第七十四章 深藏奸细(下) (第2/2页)
寒风吹,绿珠上前,眼井无波,蹲下身子,将她的眼睛轻合,面色无波。
静立了不知多久,只觉得时间都仿若流失殆尽,楼隐抬起眼睑,道:“带他们回去疗伤。”
“那我们去哪?”
绿珠左臂已止住了血,身子因失血过多有些发虚,然而平素早已习惯这种在刀尖上的生活,她并未在意。
“会有人来接应你。”
“那你呢?”
“我且去生死门,该做个了结了。”
“我和你一起去。”
楼隐不语,看向绿珠,“相信我,养好伤,等我回去。”
丢下这几句话,看的远方赶来的一行魔卒,楼隐便携了一众暗卫和护将缓缓离去了。
空荡的感觉,虚弱的身子再也无法支撑住自己的意识,绿珠看着前来的魔卒,眼前一黑,便再无了知觉。
生死门祭天长廊。
楼知命负手徘徊在幽长的长廊中,忽而听得一小厮惊慌失措连滚带爬而来,不由的眉头紧皱,显然是方才的宁静祥和被突兀的打破。
“掌事!”
那人定住神,咽了咽口水,大口喘气道:“楼……不……魔尊来了。”
“哦?”
楼知命有些意外,按理说这时该是十大暗卫前来复命,可等来的却不是他们,而是与他异母同父的胞弟楼隐,他微微有些不悦,却仍道:“既然来了,还不摆席迎接。”
“是是是。”
小厮本想再多言语些,见楼知命心情不佳,刚到嘴边的话又咽了下去,忙应了下来。
此刻,楼隐已如一尊黑山立于生死门的正厅,幽暗的灯火衬托着他孤冷的神情,却揣测不出他此刻的想法。
“一别数十年,魔尊还是头一次来我这生死门做客。”
只有这么一句话,楼隐却分明听出说这话的人心中的怒气,他勾勾嘴唇,转过身来,也从未当面质问,反而笑道:“看来当日没重残你,倒是我的不是。”
“如今父王早已逝,何必执着?”
楼知命缓缓而来,挥手示意周边的仆从秉退,二人就这样静默得一前一后立着。
“前尘旧怨,不如今日做了了断可好?”
“楼隐!别逼我!”
楼知命缓缓退了几步,却分明看得出他眸子里的疑惑,百里外却再也传不了绿珠已死的讯息。

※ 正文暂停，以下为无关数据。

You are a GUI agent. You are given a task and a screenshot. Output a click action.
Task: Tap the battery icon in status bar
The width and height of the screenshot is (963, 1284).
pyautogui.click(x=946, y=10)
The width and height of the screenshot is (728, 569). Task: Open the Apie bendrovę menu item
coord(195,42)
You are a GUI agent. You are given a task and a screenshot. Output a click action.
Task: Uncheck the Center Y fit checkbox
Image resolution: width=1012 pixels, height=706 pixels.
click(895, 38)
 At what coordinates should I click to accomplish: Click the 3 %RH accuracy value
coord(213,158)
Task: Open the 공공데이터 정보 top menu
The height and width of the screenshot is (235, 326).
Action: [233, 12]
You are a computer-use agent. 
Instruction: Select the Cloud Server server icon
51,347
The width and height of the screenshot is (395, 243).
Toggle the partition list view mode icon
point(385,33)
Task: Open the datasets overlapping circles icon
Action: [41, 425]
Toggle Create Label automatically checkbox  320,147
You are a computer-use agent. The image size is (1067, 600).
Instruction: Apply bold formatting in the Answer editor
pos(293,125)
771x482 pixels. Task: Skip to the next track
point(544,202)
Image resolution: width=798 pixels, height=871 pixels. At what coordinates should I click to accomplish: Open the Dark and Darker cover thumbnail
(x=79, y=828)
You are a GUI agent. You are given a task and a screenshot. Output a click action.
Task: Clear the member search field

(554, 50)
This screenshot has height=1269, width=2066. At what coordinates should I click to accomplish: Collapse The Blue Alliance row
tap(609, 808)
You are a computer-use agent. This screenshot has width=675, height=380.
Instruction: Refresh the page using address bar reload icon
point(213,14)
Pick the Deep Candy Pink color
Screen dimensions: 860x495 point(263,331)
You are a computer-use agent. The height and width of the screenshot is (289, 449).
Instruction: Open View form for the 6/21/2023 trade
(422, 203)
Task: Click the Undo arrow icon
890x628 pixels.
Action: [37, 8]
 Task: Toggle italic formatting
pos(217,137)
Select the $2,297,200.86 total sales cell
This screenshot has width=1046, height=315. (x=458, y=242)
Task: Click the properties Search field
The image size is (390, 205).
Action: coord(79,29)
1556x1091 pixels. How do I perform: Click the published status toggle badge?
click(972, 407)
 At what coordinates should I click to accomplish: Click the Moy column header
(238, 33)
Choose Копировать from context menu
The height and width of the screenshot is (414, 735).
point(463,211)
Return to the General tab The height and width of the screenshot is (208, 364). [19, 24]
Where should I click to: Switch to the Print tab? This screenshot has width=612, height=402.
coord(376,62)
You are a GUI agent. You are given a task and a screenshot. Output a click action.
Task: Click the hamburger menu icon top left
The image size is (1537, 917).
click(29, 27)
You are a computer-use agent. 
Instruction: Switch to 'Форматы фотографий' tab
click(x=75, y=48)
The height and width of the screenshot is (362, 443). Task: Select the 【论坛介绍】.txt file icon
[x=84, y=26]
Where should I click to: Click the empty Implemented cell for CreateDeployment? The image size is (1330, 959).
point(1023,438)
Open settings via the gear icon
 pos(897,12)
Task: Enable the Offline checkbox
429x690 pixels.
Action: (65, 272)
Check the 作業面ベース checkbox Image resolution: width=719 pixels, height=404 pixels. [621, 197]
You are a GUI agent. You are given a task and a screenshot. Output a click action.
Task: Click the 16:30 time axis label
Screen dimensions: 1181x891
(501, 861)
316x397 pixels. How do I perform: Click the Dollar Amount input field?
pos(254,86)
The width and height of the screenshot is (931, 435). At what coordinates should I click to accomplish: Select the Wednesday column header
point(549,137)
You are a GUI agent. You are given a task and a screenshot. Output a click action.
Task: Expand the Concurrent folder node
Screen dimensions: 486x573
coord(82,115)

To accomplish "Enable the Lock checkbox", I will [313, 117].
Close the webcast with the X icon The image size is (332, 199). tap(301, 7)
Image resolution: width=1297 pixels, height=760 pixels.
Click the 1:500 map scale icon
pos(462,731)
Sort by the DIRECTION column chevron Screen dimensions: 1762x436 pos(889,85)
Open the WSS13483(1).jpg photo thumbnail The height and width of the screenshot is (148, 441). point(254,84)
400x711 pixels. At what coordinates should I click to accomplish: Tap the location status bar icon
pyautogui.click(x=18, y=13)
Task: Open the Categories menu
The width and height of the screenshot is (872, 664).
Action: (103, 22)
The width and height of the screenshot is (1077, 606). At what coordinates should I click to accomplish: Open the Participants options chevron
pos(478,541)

末了,八名暗卫自屋檐而下,立于正厅外,余下二人皆互相搀扶也进了宗内。
夜风起,散落在厅外的灰尘飘扬着,一草一木尽皆呜咽,似是在迎接死亡。
楼知命看罢,忽而狂笑,踉踉跄跄跌坐在地,如此精妙的计划,却在明月身上失策了。
果然人心啊,是最难揣度的。
“楼知命,你还有何话说?”
那一声质问如雷霆震怒,险些让楼知命失语,他颔首道:“无话可说。”
“那么,站起来,我们公平一战。”
楼隐自始自终面上无一丝波动,一反平日里轻松诙谐之态,一步一步,将剑陡然送出,“战与不战?”